2. For each section, there are some examples listed. The problems in the exam will be of similar flavor. There are certainly a lot more exercises in the textbook that are not listed here. It does NOT mean that they are irrelevant. Homework is a great recourse as well, and the problems there might not be listed again.

3. The solution to the problem with a * will be provided in a separate file later.
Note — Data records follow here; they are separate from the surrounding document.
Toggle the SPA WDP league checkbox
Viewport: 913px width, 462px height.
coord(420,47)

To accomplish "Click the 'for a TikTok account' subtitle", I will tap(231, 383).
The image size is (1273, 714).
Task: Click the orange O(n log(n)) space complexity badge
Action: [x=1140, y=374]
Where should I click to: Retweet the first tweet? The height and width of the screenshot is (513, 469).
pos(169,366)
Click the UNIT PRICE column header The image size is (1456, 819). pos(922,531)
4. A sample exam can be made easily from this: sample 2-4 examples below from sections 2-5, and sample 1-3 examples from section 6 (in general there are more questions and tasks in the examples of section 6). ### 2 Flows on the line

Be able to

• find and classify fixed points;
• draw phase portrait (Examples: 2.2.5, 2.2.7);
• analyze the asymptotic behaviour of solutions including convergence, finite time blow up, and impossibility of oscillations (Examples: 2.4.9). An interesting Example: 2.2.10.
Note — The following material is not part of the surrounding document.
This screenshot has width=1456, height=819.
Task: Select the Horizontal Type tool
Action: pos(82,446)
### 3 Bifurcations  数学Midterm代考

This is one of the most important materials in this course. Given a system, you should be able to
• tell if there is bifurcation or not;
• if bifurcation occurs, classify the type of bifurcation (saddle-node, transcritical, supercritical pitchfork, or subcritical pitchfork) and draw the bifurcation diagram (Examples: 3.1.1, 3.2.1, 3.4.1, 3.4.5–3.4.10, 3.5.7.);
• simplify a system to its dimensionless form.
• if there are more than one parameter, find bifurcations of one parameter by fixing other parameters in different regions, and find bifurcation curves (Examples: 3.6.3, 3.7.4);

### 4 Flows on the circle

Given a system, you should be able to

• find and classify all the fixed points, and sketch the phase portrait on the circle (Examples: 4.1.2–4.1.7);
• identify the asymptotic limit of trajectories;
• for a uniform or nonuniform oscillator, if the solution is periodic, know how to compute the period (Example: 4.3.2);
• analyze the bifurcation on the circle (Examples: 4.3.3–4.3.8).
• draw phase portrait on the circle (roughly speaking a circle, on which there are arrows indicating the direction of the vector field and the fixed points highlighted). An assorted Example: 4.5.1.
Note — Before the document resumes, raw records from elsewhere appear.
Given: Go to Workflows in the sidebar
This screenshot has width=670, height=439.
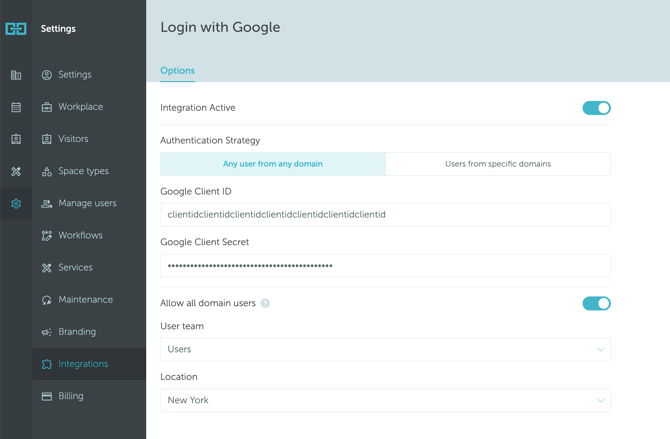Looking at the screenshot, I should [x=80, y=235].
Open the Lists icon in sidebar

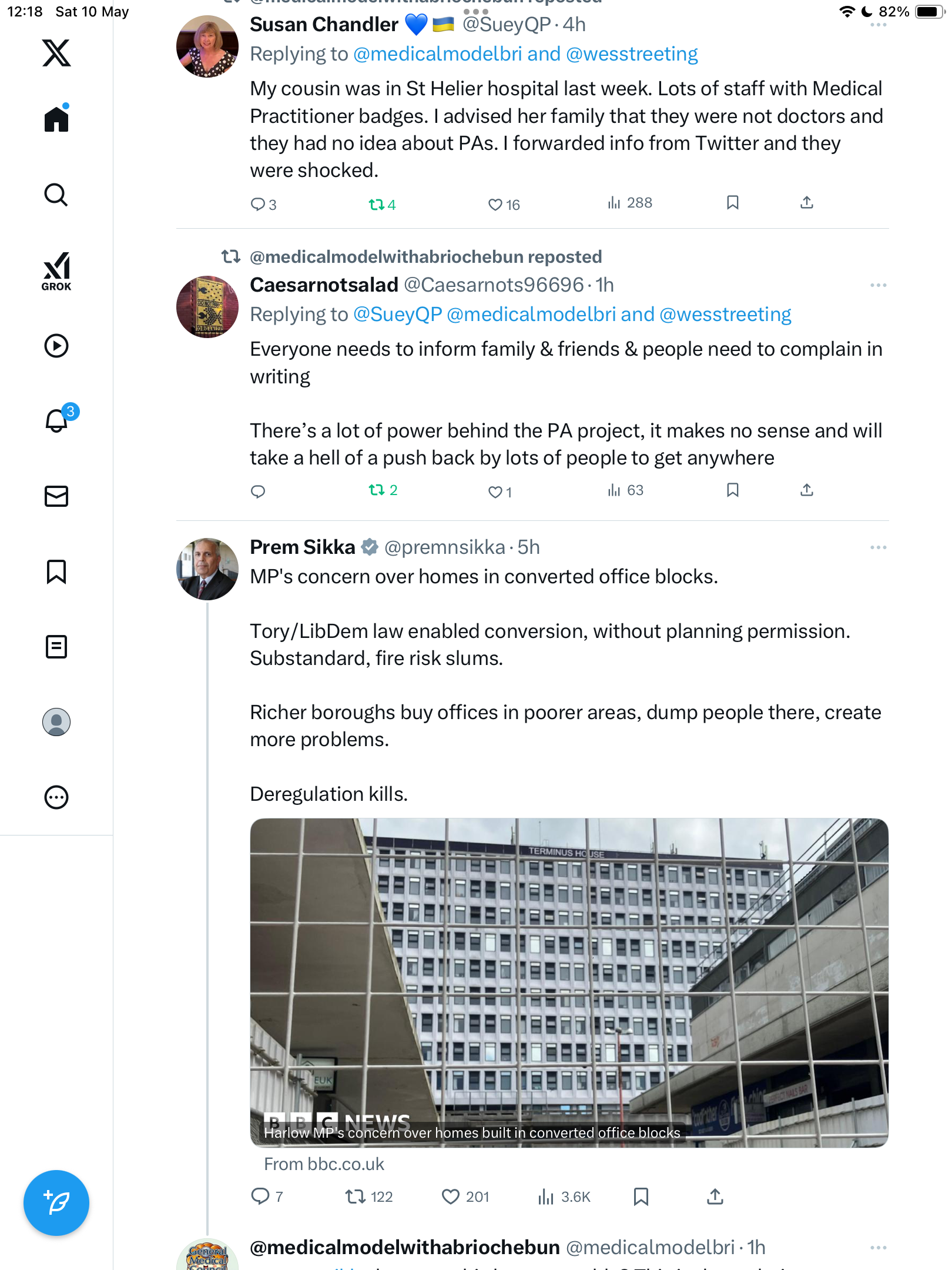coord(56,647)
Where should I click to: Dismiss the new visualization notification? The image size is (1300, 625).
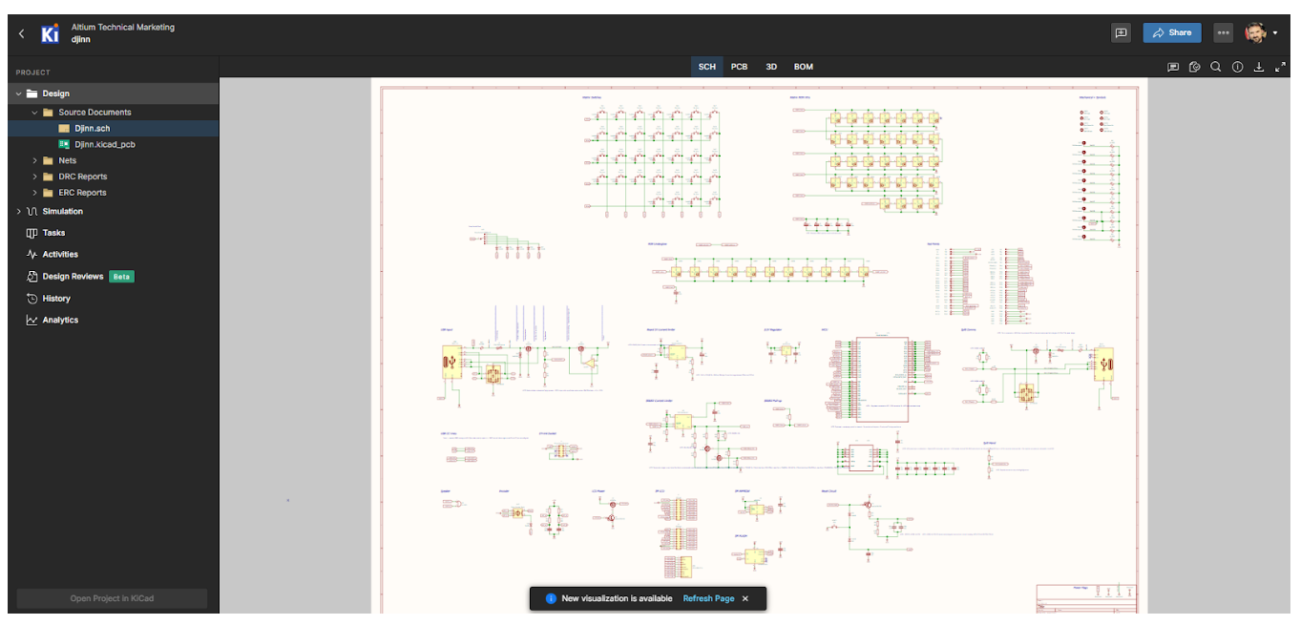coord(746,598)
### 5 Linear systems  数学Midterm代考

Given a two-dimensional linear system with constant coefficients, you should be able to
• find the general solutions, classify the origin (the fixed point) in the classes of nodes, spirals, saddle points, non-isolated fixed points, stars, degenerate nodes, centers (in terms of shapes), stable fixed points, unstable fixed points, attracting, and Lyapunov stable fixed points (in terms of stability) (Examples: 5.1.10, 5.2.3–5.2.10);
• draw phase portrait (Example: 5.2.12).

### 6 Phase plane

The section is the focus of our final exam. More than half of the points will be distributed to the subject of this section.
Given a two-dimensional nonlinear system, you should be able to
• use nullclines to draw the phase portrait (Examples: 6.1.1–6.1.6);
• find all fixed points, and use the linearization technique to predict the shape and the stability of each fixed point (understand the robust cases and marginal cases) (Examples: 6.3.1–6.3.6);
• understand that the existence and uniqueness theorem implies no trajectories can across each other (Example: 6.2.2, 6.3.9);
• find the basin of attraction of a stable fixed point (Examples: 6.4.1–6.4.3);
• use polar coordinates to show a fixed point of marginal cases (Example: 6.3.13, 6.3.15);
• identify conservative systems, and prove nonlinear centers of a conservative system (Examples: 6.5.1–6.5.4, 6.5.6
, 6.5.13);
• identify general reversible systems, and prove nonlinear centers of a reversible system (Examples: 6.6.1–6.6.3, 6.6.8*, 6.6.10);
• compute the index of a system, and use the index theory to prove the existence or non-existence of closed orbits (Examples: 6.8.1–6.8.5, also see example 6.0.1). More examples: 6.4.8, 6.8.14*(not require, but good to know).

Example 6.0.1. * Use index theory to show that the system

x ′ = x(4 − y − x 2 ), y′ = y(x − 1)
has no closed orbits. Suppose it is known that the unstable manifold of the saddle point (2, 0)
connects to the stable fixed point (1, 3).